Extend the passage on NSAID use and spinal fusion outcomes, starting right after its final sentence.

══ SUPPLIED TEXT ══

Further Evidence against NSAID Use
Nonsteroidal anti-inflammatory drugs (NSAIDs), which are commonly prescribed to manage a variety of conditions, can have dangerous side effects, including stomach ulceration and bleeding, kidney dysfunction, and increased trigger points.
The influence of intramuscular injections of a specific NSAID, Keterolac, on postoperative spinal fusion patients was studied by examining hospital records.
The medical records of 288 patients who underwent instrumented spinal fusion from L4 to the sacrum over a two-year period were reviewed. The 121 patients who received no nonsteroidal anti-inflammatory drugs were compared with the 167 patients who received ketorolac after surgery. Ketorolac had a significant adverse effect on fusion, with 29 nonunions in the ketorolac group vs. five nonunions in the nondrug group. Ketorolac also decreased the fusion rate for subgroups, including men, women, smokers and nonsmokers. Overall, nonunion was approximately five times more likely after ketorolac administration.

═══
══ SUPPLIED DATA ══

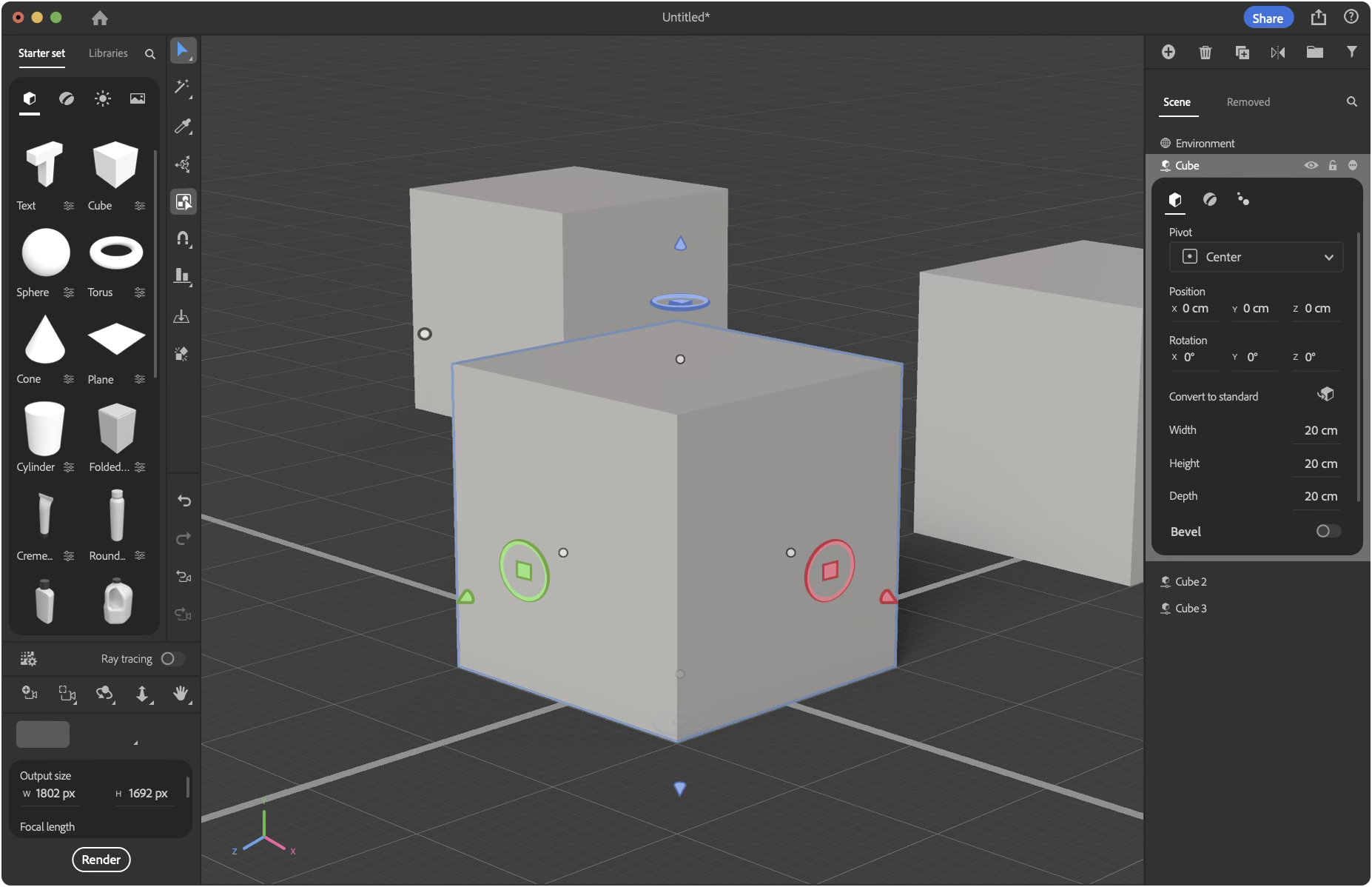Select the Eyedropper sampler tool

coord(182,126)
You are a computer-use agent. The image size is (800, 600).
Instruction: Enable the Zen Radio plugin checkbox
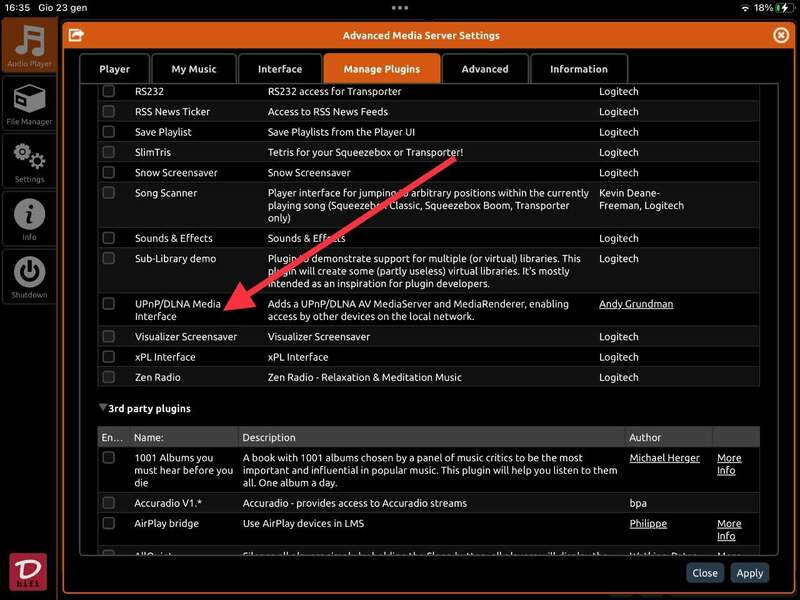coord(109,377)
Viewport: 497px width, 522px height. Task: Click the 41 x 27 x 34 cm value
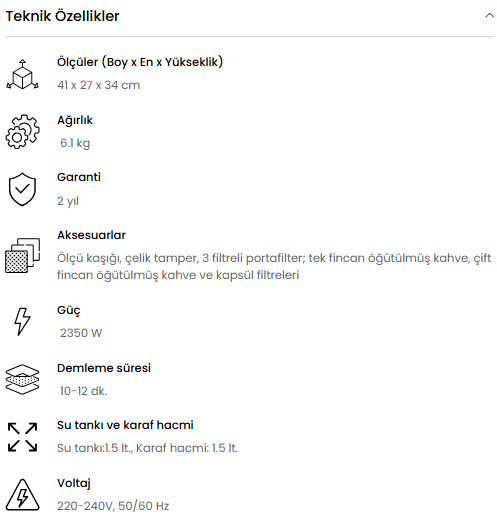[x=98, y=85]
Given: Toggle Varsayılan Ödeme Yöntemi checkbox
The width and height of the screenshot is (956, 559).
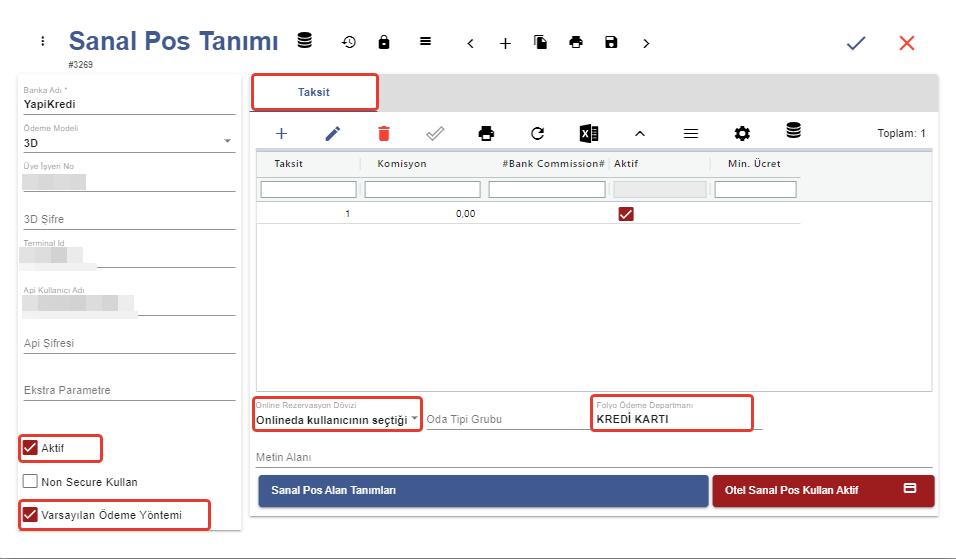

═══

**OUTPUT:**
Keterolac significantly inhibited spinal fusion at doses typically used for postoperative pain control. The study authors recommend that the administration of NSAIDs be avoided in the early postoperative period, and lend further support to recommendations to more effectively research this commonly used classification of drugs.
This provocative study, and the excellent commentary following it, provide stimulating discussion and deserve complete and thorough reading.
Glassman SD, Rose SM, et al. The effect of postoperative nonsteroidal anti-inflammatory drug administration on spinal fusion. Spine, April 1998;23(7), pp834-38.